Os delírios pueris de Howard foram a sua maior inspiração para a criação de Conan. Mesmo nos idos de 1900, quando ainda não existiam RPGs e games, crianças já sonhavam com passados heróicos, espadas manejadas por punhos firmes e decididos, guerras épicas por poder em eras imemoriais, enfim, toda essa aura mística e ingênua que nos acomete apenas nas primeiras idades. Contos de terror/horror já não eram grandes novidades, depois de Mary Shelley e Bram Stoker, respectivamente autores de Frankenstein e Drácula, e também deram gás à imaginação de Howard ao criar oponentes poderosos para o seu herói.
O romance A Hora do dragão fora publicado após a maioria dos contos de Howard, entre 1935 e 1936, anterior apenas às suas obras póstumas. Com 22 capítulos, o livro já nos traz Conan na pele do rei de Aquilônia, reino de um mundo fantástico pré-glacial e imediatamente posterior à queda de Atlântida, engolida pelo mar. Ler o livro, assim como comentá-lo, antes da obra é como assistir a uma novela a partir dos últimos capítulos: sem conhecer por completo a trajetória inimaginável do guerreiro ao deixar a Ciméria, indo lutar ao lado dos aesires, aprisionado, cativo, corsário, prisioneiro, insurgente e, finalmente… rei, por usurpação do trono.
A Hora do dragão trata de guerra e política num mundo antigo. Os nemésios, unidos à decaída linhagem real do aquilônios, tramam a ressurreição de um antigo feiticeiro para derrubar Conan. Nos primeiros parágrafos, fica evidente uma parceria tão firme quanto um prato de cremogema: nemésios e aquilônios são inimigos históricos, subdivisões remanescentes de um reino antiqüíssimo e opressor, extinto há milhares de anos, o reino negro de Acheron.
Valerius, Tarascus, Amalric e Orastes tinham em comum o interesse pela morte de Conan, e para isso lançaram mão de um antigo artefato mágico para dar fôlego ao mago mumificado, que atendia pelo nome de Xaltotun, outrora um dos pilares de Acheron. Este era o único com sabedoria e poder suficientes para dizimar os poderosos exércitos da Aquilônia e pôr de joelhos o vigoroso e invencível Conan. E por aí se desenrola o fabuloso enredo de lutas, seres sobrenaturais, buscas impossíveis e muito, muito sangue.
Primeira observação: o romance não tem nenhuma pretensão além der ser lido prazerosamente. Nada de metáforas da realidade, de críticas subjacentes aos poderes constituídos, à sociedade, à violência… uma verdadeira fuga do mundo plausível rumo ao imaginário. E nada melhor do que isso numa sexta-feira à noite, quando o cidadão está cansado da labuta e tem um curto período de descanso pela frente.
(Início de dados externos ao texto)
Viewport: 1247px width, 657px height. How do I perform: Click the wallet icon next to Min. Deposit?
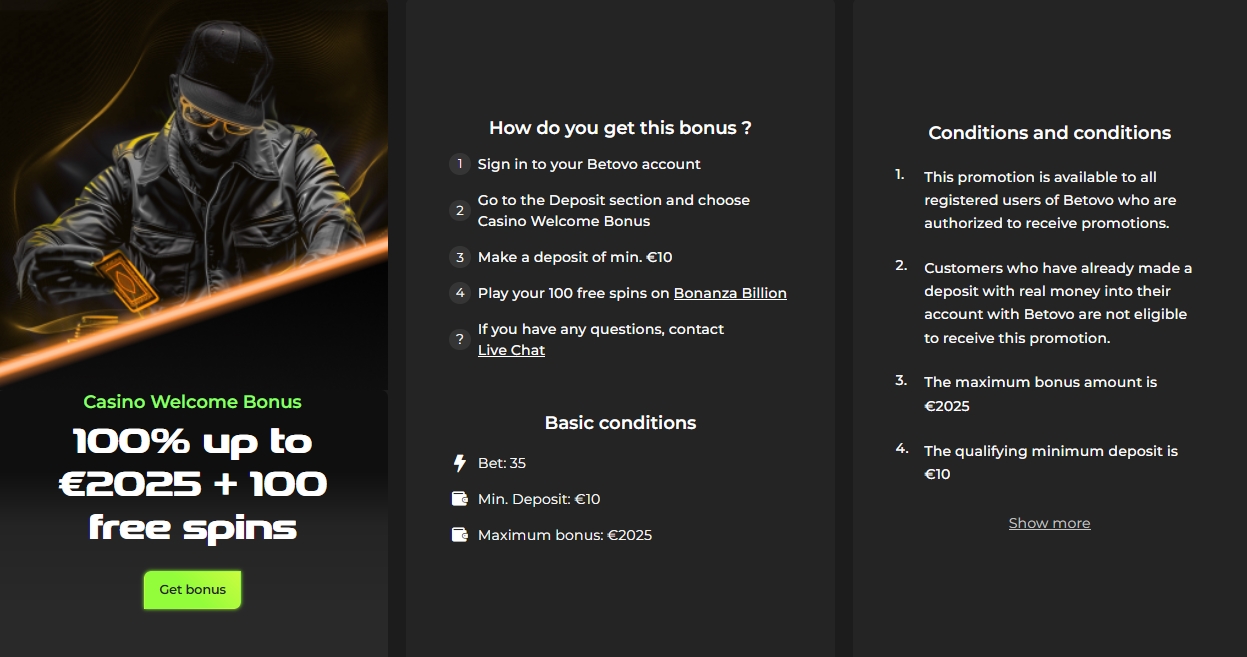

Apesar do texto intensamente descritivo, a leitura é tão fluida que as linhas vão descendo pelo nosso entendimento como vinho suave, e as ideias vão entrando na nossa cabeça fácil que só faca em melancia. Em uma noite eu li 17 capítulos sem pestanejar.
A mistura de várias mitologias também é marcante: rapidamente mencionado no livro, porém mais citado em outros contos, Ymir é o gigante de gelo do mundo nórdico (aesires e vanires são mencionados em outros manuscritos, e também correspondem à cultura nórdica). Set é, ou pelo menos soa como, parte do mundo egípcio; no conto, o povo da Stygia, que o venera, vive próximo ao deserto junto a túmulos semelhantes às pirâmides. Outros deuses foram simplesmente criados por Howard, como Crom (deus venerado por Conan), Mitra, Asura, Ishtar, entre outros.
Os simbolismos e reinos também saíram da pena de Howard. O dragão que dá nome ao livro é o estandarte da raça dos nemésios, enquanto o leão representa os aquilonianos; já o leopardo escarlate diz respeito poitanianos, e assim segue com os demais. Nenhuma especulação sobre a veracidade desses reinos, repito: apenas a fantasia.
Certamente os leitores mais maduros e ocupados em ganhar a vida não vão gostar… mas aqueles que gostam de uma aventura descompromissada de vez em quando vão curtir A Hora do dragão, que tem pouco romance, muita pancadaria, personagens assombrosos e nada de realidade.